──────── TEKST OM LEZEN ────────

Sec naar de feiten kijken vormt voor Marc Litjens het beginpunt bij de oplossing van problemen, zowel in het vliegtuig als daarbuiten. In zijn eerste periode binnen de civiele luchtvaart maakte hij een kankerproces door, na zijn pensionering stortte hij tijdens het paragliden neer in de duinen. ‘Er is altijd hoop, hoe moeilijk de situatie ook is’, meent hij. Nu adviseert hij organisaties op basiskennis, ervaring en vaardigheden.
Omdat zijn vader als steward vloog bij KLM, kwam Marc al vroeg in aanraking met de luchtvaart. ‘Toen pa in 1967 voor drie maanden in Rio de Janeiro werd gestationeerd, beleefde ik mijn eerste vlucht’, vertelt hij. ‘Vanaf Schiphol-Oost vertrok het gezin Litjens in een DC-8 naar Lissabon en daarna door naar Rio. Het was de tijd van de jetset, vliegen was uniek. Ik keek mijn ogen uit, aan mij, ruim drie jaar oud op dat moment, hadden ze geen kind. Ook de totaal andere omgeving waarin wij terechtkwamen had een enorme impact op mij: die andere geur, die andere temperatuur en die andere mensen daar. Vier jaar later gingen we nog een keer. Mijn droom piloot te worden was geboren.’
De sleutel tot succes
De droom raakte in de vergetelheid toen Marc begin jaren zeventig samen met zijn ouderlijk gezin van het westen naar het oosten van het land verhuisde. ‘Een heel ander sfeertje daar’, zegt hij. ‘Er werd shag gerookt en bier gedronken. Daar had ik niets mee. Maar met brommer rijden wel. De groep Normaal ging in die contreien van start. Behalve concerten geven was motorcrossen een belangrijk tijdverdrijf voor die mannen. Toen ik voor ƒ 25,- een Vespa Ciao op de kop tikte, kwam een oom van me meteen op het idee om die op te voeren. Meisjes werden ook interessant. Tijdens klassenavonden was het schuifelen en zoenen geblazen. Op school gingen mijn cijfers kabbelend voorwaarts naar beneden. n de tweede klas mavo was ik een van de kinderen die bleven zitten. In mijn geval met twee vieren en drie vijven op het eindrapport. Alhoewel ik al die tijd nog wel wat deed met modelbouw, dacht ik toch pas terug aan mijn droom piloot te worden toen pa me meenam op een reis naar Egypte, ook weer in een DC-8. Ik besloot nu toch maar eens mijn best te gaan doen, met het besef dat doorzettingsvermogen, discipline en vastberadenheid de sleutel tot succes zouden zijn.

────────

_WAT TE DOEN 1_
In welk jaar werd de vader van Marc Litjens volgens het stuk over Marc Litjens in Rio de Janeiro gestationeerd?
De tekst en de records staan los van elkaar.

──────── MATERIAAL BIJ OPDRACHT ────────

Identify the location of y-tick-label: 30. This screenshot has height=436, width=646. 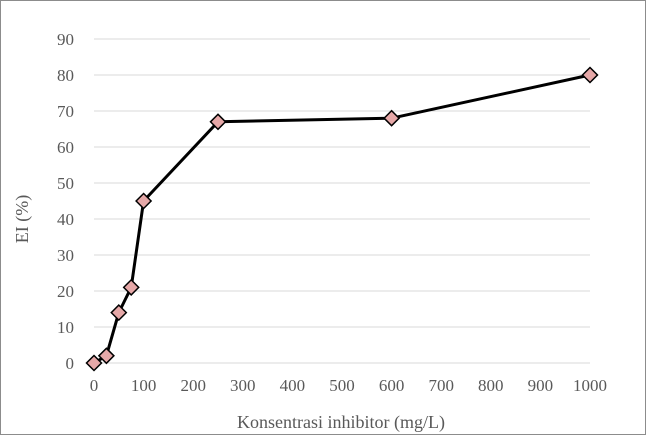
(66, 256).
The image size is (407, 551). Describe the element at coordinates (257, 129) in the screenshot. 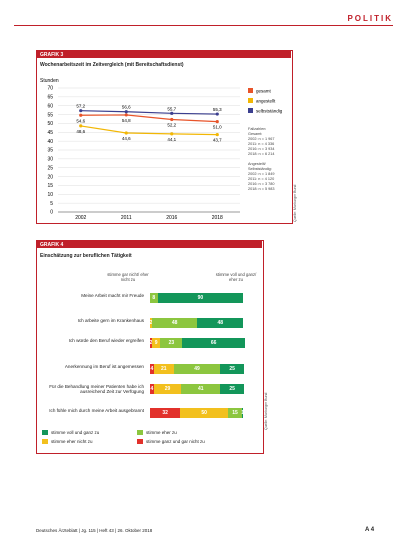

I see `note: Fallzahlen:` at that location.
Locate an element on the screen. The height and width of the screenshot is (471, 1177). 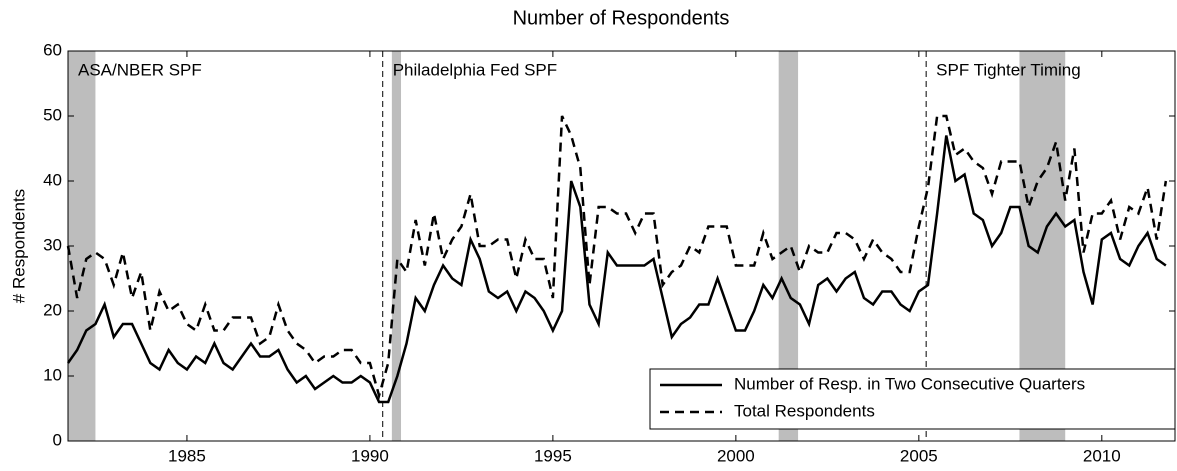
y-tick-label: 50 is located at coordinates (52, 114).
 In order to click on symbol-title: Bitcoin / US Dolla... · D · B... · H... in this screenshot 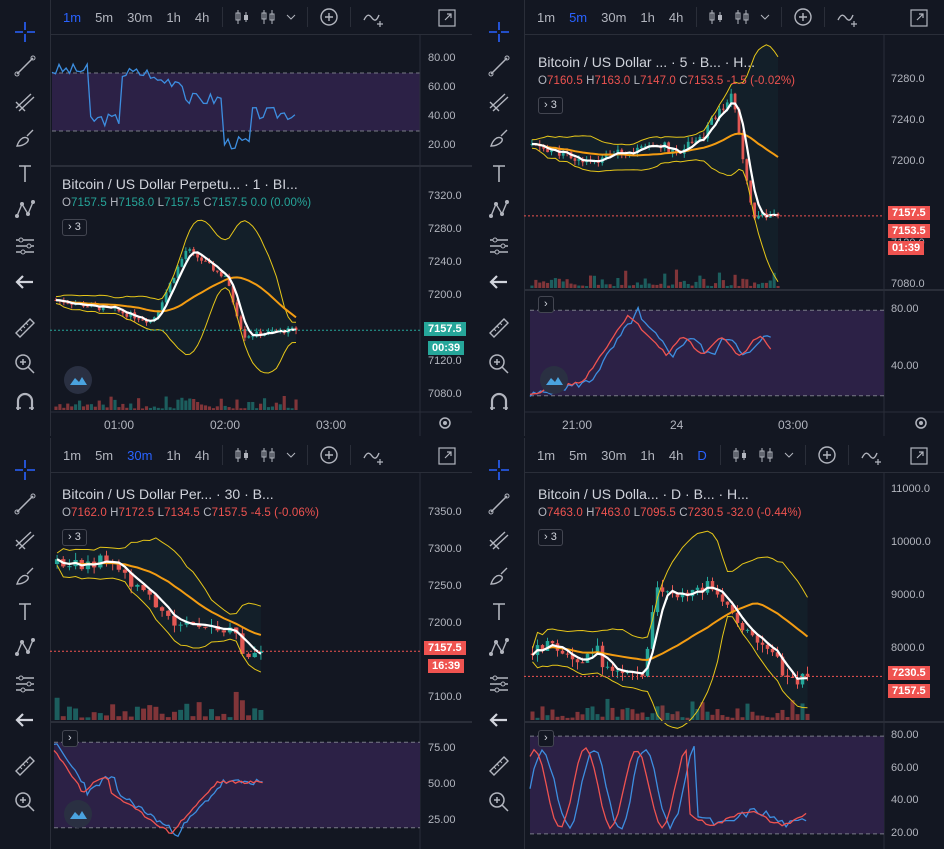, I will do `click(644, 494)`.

────────

_WAT TE DOEN 2_
Herhaal uit de records letterlijk het stuk vanaf de regel met "The image size" tot en met de regel met "y-tick-label: 50 is". Laat de afbeeldingen daarbij weg.

_ANTWOORD 1_
In 1967.

_ANTWOORD 2_
The image size is (407, 551). Describe the element at coordinates (257, 129) in the screenshot. 

I see `note: Fallzahlen:` at that location.
Locate an element on the screen. The height and width of the screenshot is (471, 1177). 
y-tick-label: 50 is located at coordinates (52, 114).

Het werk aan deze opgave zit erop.